Wednesday, July 14, 2010

Burns are among the most excruciatingly painful physical injuries. Even a relatively minor burn can be intensely painful. Dr. Edward Hill discusses the different types of burns in todays 60 Second Housecall.

Dr. Hill:

You can get burned by heat and fire, radiation, sunlight, electricity or chemicals. There are three degrees of burns:

Thin or superficial burns, called first-degree burns, are red and painful. They swell a little. They turn white when you press on them.
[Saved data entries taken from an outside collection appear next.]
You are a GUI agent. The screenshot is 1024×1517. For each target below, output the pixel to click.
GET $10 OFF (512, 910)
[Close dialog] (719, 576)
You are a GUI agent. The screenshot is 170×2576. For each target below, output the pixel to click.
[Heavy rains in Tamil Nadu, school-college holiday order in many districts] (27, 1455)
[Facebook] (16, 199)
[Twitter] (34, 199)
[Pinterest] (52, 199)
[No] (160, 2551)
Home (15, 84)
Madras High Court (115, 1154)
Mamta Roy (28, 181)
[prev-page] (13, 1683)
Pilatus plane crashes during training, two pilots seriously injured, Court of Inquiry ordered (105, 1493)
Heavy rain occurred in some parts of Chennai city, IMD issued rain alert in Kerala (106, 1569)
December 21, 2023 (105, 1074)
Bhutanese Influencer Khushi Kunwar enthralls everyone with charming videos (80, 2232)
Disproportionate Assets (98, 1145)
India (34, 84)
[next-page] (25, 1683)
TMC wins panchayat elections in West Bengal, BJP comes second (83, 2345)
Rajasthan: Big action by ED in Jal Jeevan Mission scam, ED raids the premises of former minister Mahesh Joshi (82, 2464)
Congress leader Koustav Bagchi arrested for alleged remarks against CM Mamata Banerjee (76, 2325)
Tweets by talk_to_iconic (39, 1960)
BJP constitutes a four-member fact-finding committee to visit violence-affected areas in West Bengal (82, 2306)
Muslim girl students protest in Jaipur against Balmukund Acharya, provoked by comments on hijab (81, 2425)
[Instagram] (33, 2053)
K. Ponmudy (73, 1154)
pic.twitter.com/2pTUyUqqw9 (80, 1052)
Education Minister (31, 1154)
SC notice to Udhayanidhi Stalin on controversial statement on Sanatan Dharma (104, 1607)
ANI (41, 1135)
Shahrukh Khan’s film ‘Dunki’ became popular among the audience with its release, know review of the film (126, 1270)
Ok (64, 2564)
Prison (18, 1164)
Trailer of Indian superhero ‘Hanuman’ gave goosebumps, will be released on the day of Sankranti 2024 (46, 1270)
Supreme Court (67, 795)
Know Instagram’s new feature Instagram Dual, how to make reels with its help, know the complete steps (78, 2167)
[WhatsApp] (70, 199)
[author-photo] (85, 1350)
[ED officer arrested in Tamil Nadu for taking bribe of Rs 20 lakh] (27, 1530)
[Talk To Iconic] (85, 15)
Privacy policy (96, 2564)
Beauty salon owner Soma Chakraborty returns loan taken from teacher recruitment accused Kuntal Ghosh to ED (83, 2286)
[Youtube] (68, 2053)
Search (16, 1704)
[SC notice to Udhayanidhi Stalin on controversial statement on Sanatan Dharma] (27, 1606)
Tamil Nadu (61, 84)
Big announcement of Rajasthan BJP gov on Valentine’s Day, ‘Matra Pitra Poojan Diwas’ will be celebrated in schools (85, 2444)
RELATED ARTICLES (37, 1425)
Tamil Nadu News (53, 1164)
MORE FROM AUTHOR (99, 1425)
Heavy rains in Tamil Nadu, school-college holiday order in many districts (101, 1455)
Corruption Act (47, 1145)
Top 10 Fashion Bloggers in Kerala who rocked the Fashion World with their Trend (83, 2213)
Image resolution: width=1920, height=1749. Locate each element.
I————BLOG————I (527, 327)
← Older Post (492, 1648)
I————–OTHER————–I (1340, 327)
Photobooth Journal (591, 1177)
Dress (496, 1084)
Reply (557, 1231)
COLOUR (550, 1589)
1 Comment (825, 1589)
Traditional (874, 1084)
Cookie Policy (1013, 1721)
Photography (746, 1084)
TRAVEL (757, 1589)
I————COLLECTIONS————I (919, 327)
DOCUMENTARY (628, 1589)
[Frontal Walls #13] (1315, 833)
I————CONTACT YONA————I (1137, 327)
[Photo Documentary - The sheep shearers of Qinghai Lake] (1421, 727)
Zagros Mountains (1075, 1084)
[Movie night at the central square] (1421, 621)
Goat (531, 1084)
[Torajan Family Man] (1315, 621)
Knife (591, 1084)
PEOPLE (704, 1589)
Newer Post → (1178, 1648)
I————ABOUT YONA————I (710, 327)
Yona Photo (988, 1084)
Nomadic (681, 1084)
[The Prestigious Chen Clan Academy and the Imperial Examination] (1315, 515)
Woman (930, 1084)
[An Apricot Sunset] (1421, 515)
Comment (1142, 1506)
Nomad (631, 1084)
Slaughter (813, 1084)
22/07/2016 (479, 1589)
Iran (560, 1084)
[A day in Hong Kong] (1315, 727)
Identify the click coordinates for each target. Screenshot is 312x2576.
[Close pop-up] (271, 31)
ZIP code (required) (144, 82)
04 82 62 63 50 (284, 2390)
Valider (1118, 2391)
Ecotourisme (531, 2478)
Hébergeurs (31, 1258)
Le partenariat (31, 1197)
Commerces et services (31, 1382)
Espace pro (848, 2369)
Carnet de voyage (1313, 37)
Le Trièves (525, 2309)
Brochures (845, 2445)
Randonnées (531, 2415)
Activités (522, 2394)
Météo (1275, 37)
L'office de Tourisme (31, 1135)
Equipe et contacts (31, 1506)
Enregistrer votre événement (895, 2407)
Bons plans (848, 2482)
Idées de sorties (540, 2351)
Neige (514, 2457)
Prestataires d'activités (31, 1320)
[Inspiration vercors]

The skin over the burn may peel off in one or two days.

Thicker burns, called superficial partial-thickness and deep partial-thickness burns, or second-degree burns, have blisters and are painful.

Full-thickness burns, also called third-degree burns, cause damage to all layers of the skin. The burned skin looks white or charred. These burns may cause little or no pain if nerves are damaged.

Superficial burns can take three to six days to heal. Superficial partial-thickness burns usually heal in less than 3 weeks and deep partial-thickness burns usually take more than 3 weeks. Full-thickness burns heal only at the edges by scarring without skin grafts. A skin graft is a very thin layer of skin that is cut from an unburned area and put on a badly burned area.

For North Mississippi Medical Center, Im Dr. Edward Hill.